The EFF has dismissed the Day of Reconciliation as premature and dishonest, saying South Africa cannot claim unity while crimes committed during apartheid remain unresolved and the heinous regime’s economic consequences continue to shape daily life.
In a statement on Tuesday, the party asserted that decades of political compromise and inaction have undermined reconciliation.
“Reconciliation has been turned into a slogan that asks the oppressed to forget, while those who benefited from apartheid continue to live comfortably off its legacy,” the EFF said.
The party took aim at the Truth and Reconciliation Commission (TRC), arguing that it failed to deliver justice for victims of apartheid violence.
According to the EFF, the TRC process allowed perpetrators to avoid prosecution through amnesty, leaving families without accountability or closure.
“Forgiveness was institutionalised, but justice was abandoned,” the party said.
The EFF said the democratic government compounded this failure by not decisively pursuing apartheid-era crimes after the TRC process ended.

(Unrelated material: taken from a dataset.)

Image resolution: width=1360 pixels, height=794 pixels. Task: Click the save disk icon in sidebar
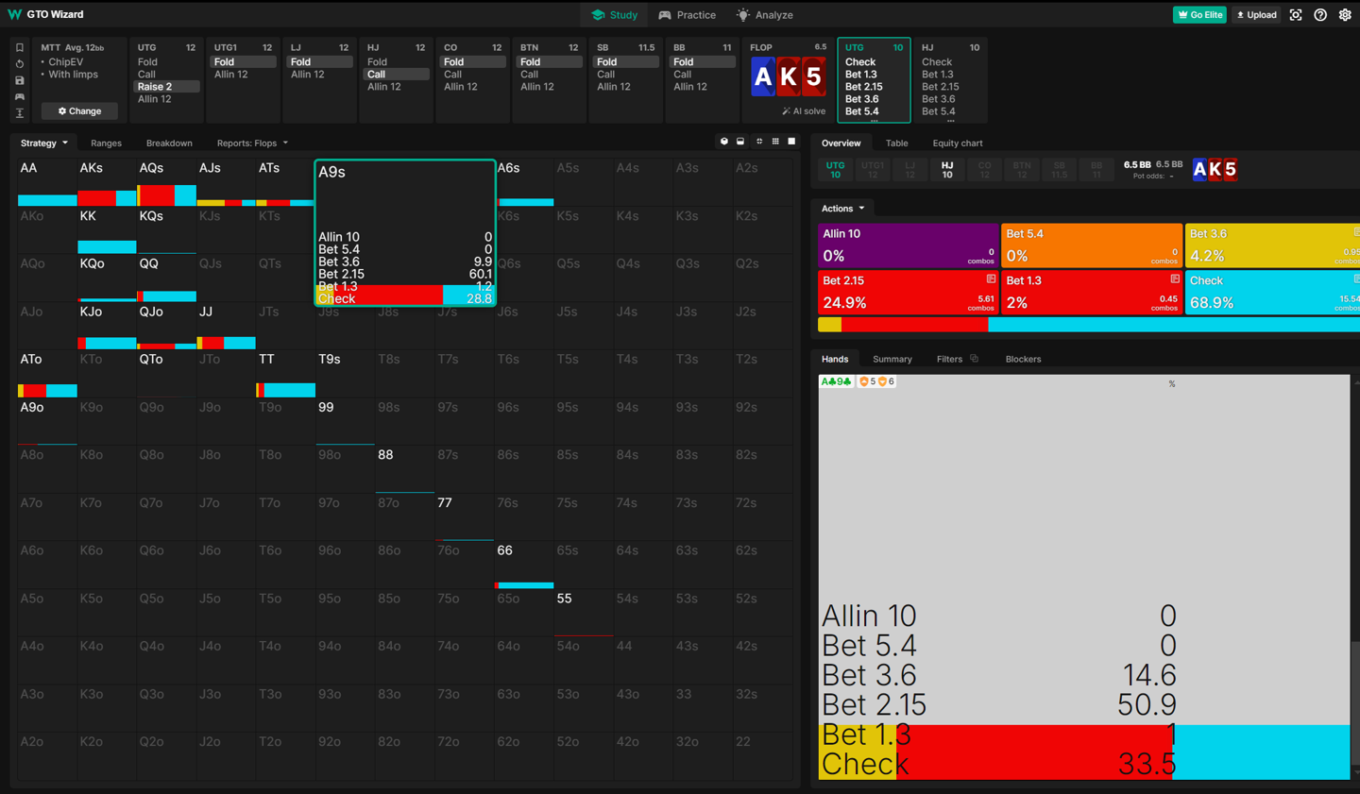click(20, 80)
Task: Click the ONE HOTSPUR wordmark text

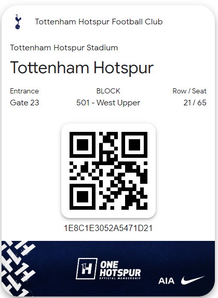Action: pyautogui.click(x=120, y=268)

The EFF highlighted the families of activists who continue to pursue justice decades after their relatives’ murders, with some disappearing completely.
“It should never have been the responsibility of grieving families to fight the state to reopen these cases. Their pain exposes the unfinished business of our democracy.”

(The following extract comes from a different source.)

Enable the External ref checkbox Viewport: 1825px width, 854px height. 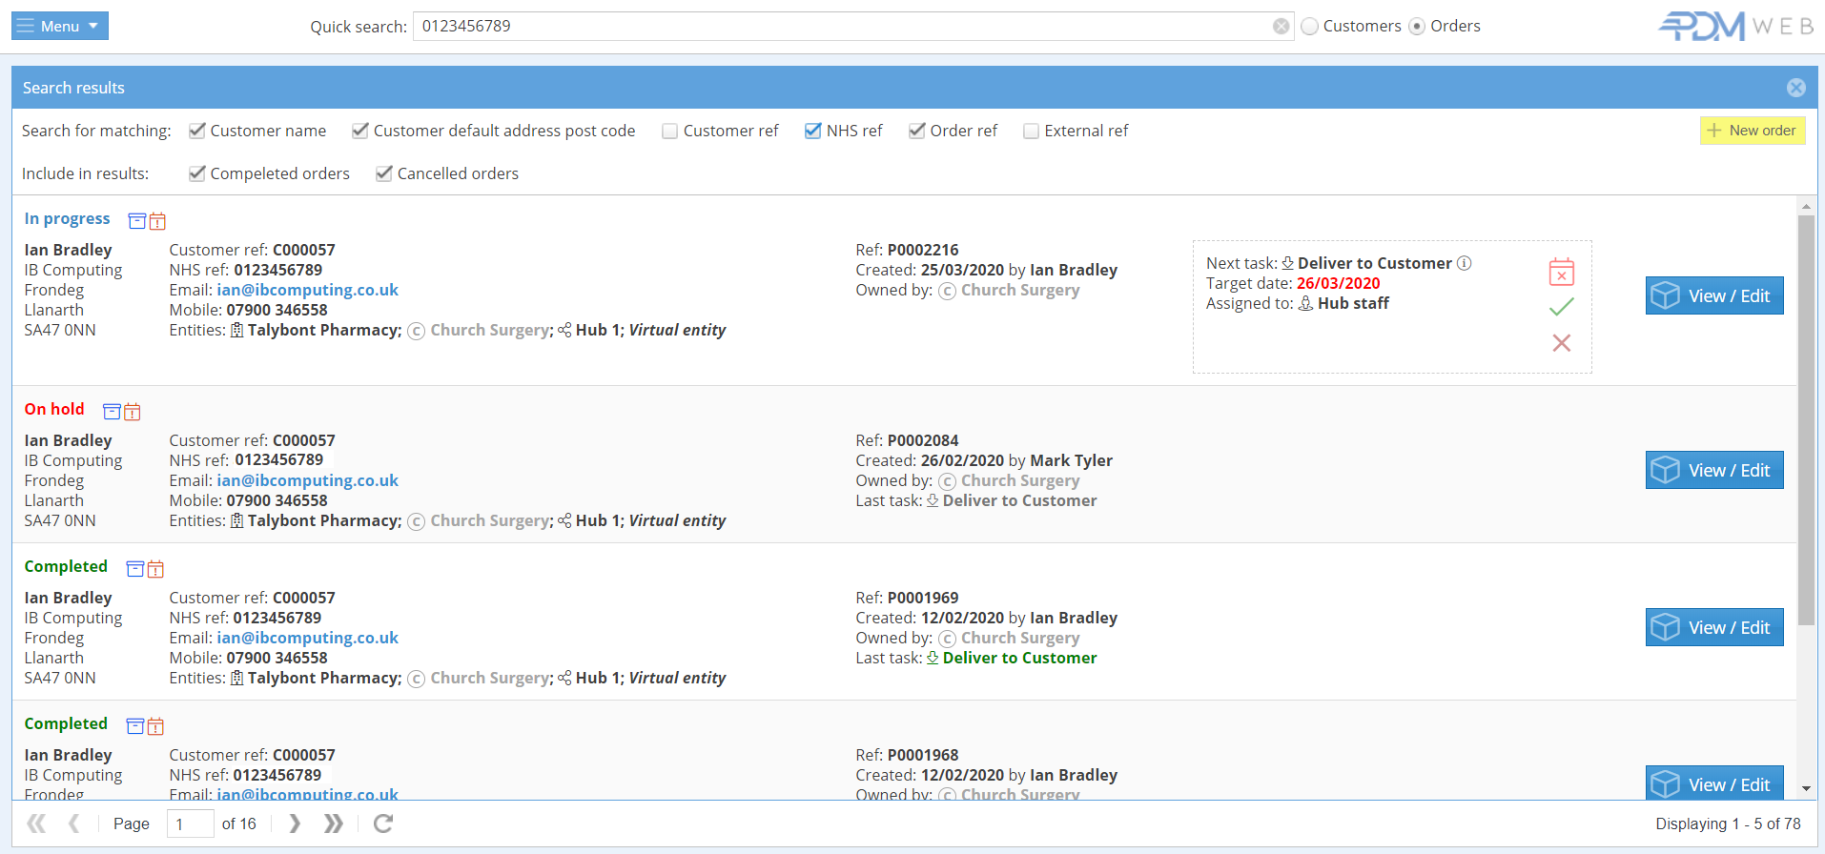tap(1031, 132)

Silence imposed on the wounded
The party also criticised delays affecting a judicial commission established to probe why apartheid-era prosecutions were stalled for years.
“Once again, the country is witnessing long extensions, little progress, and no consequences. Time has become the final shield protecting perpetrators.”
Beyond criminal accountability, the EFF argued that reconciliation cannot exist without economic transformation.
“You cannot speak of unity while land ownership remains racially skewed, while apartheid spatial planning still determines access to opportunity, and while black people remain locked out of the economy,” the party said.
The EFF warned that the failure to confront apartheid honestly has allowed distorted versions of history to gain ground.
“When truth is buried and justice postponed, dangerous lies find space to grow,” the statement reads.
The party concluded that reconciliation cannot be legislated through a public holiday.
“Reconciliation without justice, land restoration, and economic power-sharing is not unity. It is silence imposed on the wounded,” the EFF said.